A single trajectory is a tragedy, 1.2 million is Big Data.

Pieter Fourie, Cuauhtèmoc Anda and Sergio Ordonez

There is still such a thing as bad publicity, as a recent New York Times exposè on app-driven person tracking confirms. Here’s how to stay out of the headlines by rolling your own data. We have developed methods that allow data stewards to stream completely synthetic location trails, which can fulfil the needs of many location-based services, and unconditionally guarantee individual privacy.

Three days, 1.2 million devices, 235 million locations, reads the tagline of a recent article on mobile data privacy in the New York Times. As a mobility researcher in the age of big data, one becomes inured to the staggering numbers involved in location services data gathering (one of many euphemisms for persistent individual location tracking). The bigger the numbers are, the better! More data means better models. Moreover, nobody is forcing the consumer to use these apps and services, right? Everyone is a knowing, willing participant. However, viewed through less familiar eyes, these numbers represent an Orwellian nightmare in the making.

The NY Times Daily podcast does an excellent job of shaking us out of our complacency; revealing the tragedy of vulnerable individuals whose privacy gets sold en masse to the highest bidder. It raises the question: what are our alternatives? The hottest topics in urban research and responsive cities all hint at some degree of surveillance: connected devices, digital twins, Internet-of-Things, Mobility-as-a-Service, all require us to become more connected. Information about us and our movements is put at risk of becoming more widely used by an increasing number of actors.

The NY Times article raises many issues around a lack of policy and oversight in the field of location tracking and exposes its personal, societal, institutional and corporate dimensions. These are all tough but pertinent problems. As we come to terms with living in an ever-more connected world, it is worthwhile to discuss some technological considerations to inform our decisions.

Data privacy preservation techniques

In the initial phase of their investigation, the journalists’ queries to data providers were met with claims that data were being aggregated or anonymised. What do aggregation and anonymisation mean? Generally, it either means bundling data points together so individuals cannot be told apart, or masking identifying information about them. When it comes to data on people’s movement, this becomes a tricky task, as the growing literature on the topic attests. Nevertheless, let’s assume that you somehow have a sufficiently robust approach to protecting people’s privacy. Then the next question becomes: how should you apply this protection?

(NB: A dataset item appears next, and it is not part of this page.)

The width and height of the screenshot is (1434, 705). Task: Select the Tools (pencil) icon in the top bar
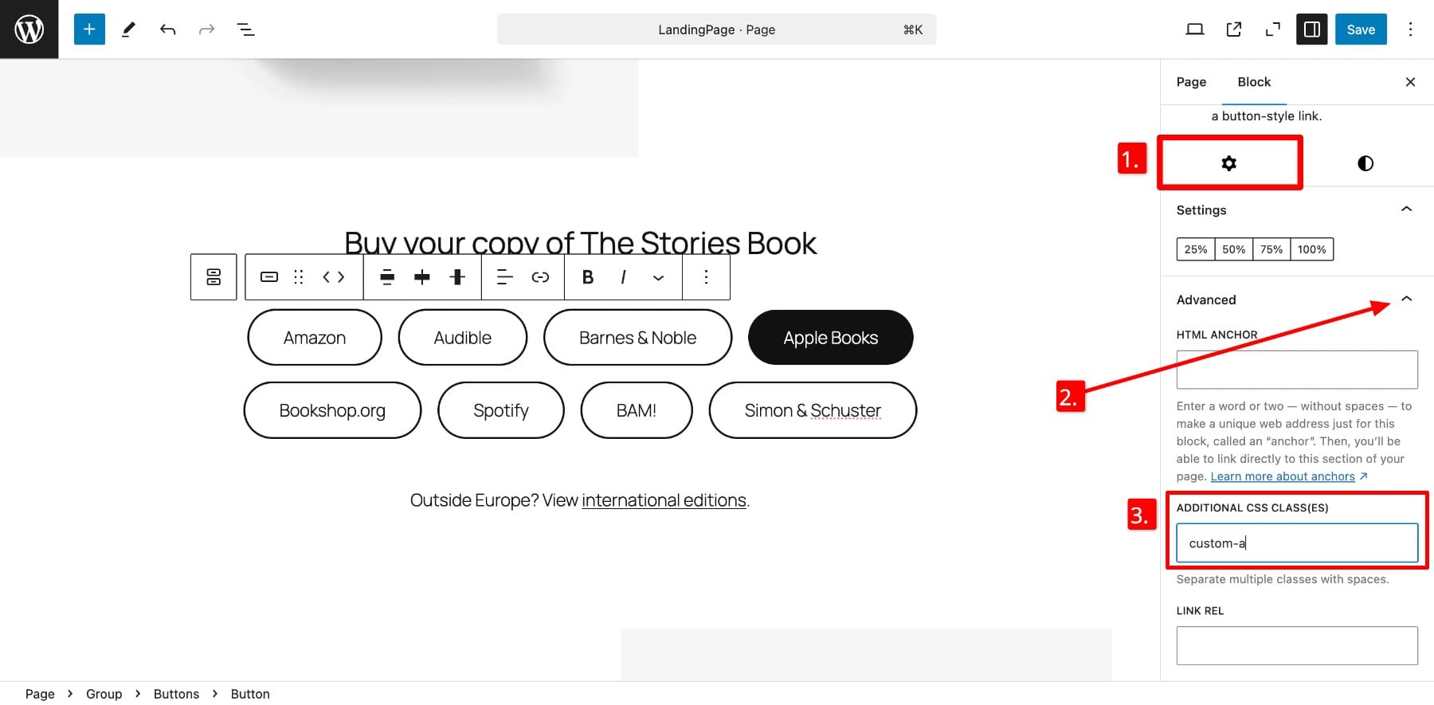[x=128, y=29]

Privacy-by-design vs post-processing

A data collector generally has two options when enforcing privacy preservation: either embedded into the device, meaning that no individual identifying information is ever recorded, or as a post-processing technique, that is applied after obtaining a fully detailed data set. The second case is vulnerable to compromise, as evidenced by the NY Times journalists who managed to get hold of a motherlode of raw data.

It may then be preferable to have devices that can be hard-coded and certified by an authority in order to enforce privacy preservation by design. Such data can be recorded in an auditable distributed ledger to uniquely associate each data point with an identified device. Encryption techniques make the device and its data tamper-proof. Authorities can start to insist on and enforce such end-to-end protection standards and certifications, similar to how they enforce the installation of sealed, tamper-proof taxi and electricity meters. Several projects are underway to enable this technology, some with a specific orientation towards mobility application, such as IOTA, TravelSpirit and IoMob.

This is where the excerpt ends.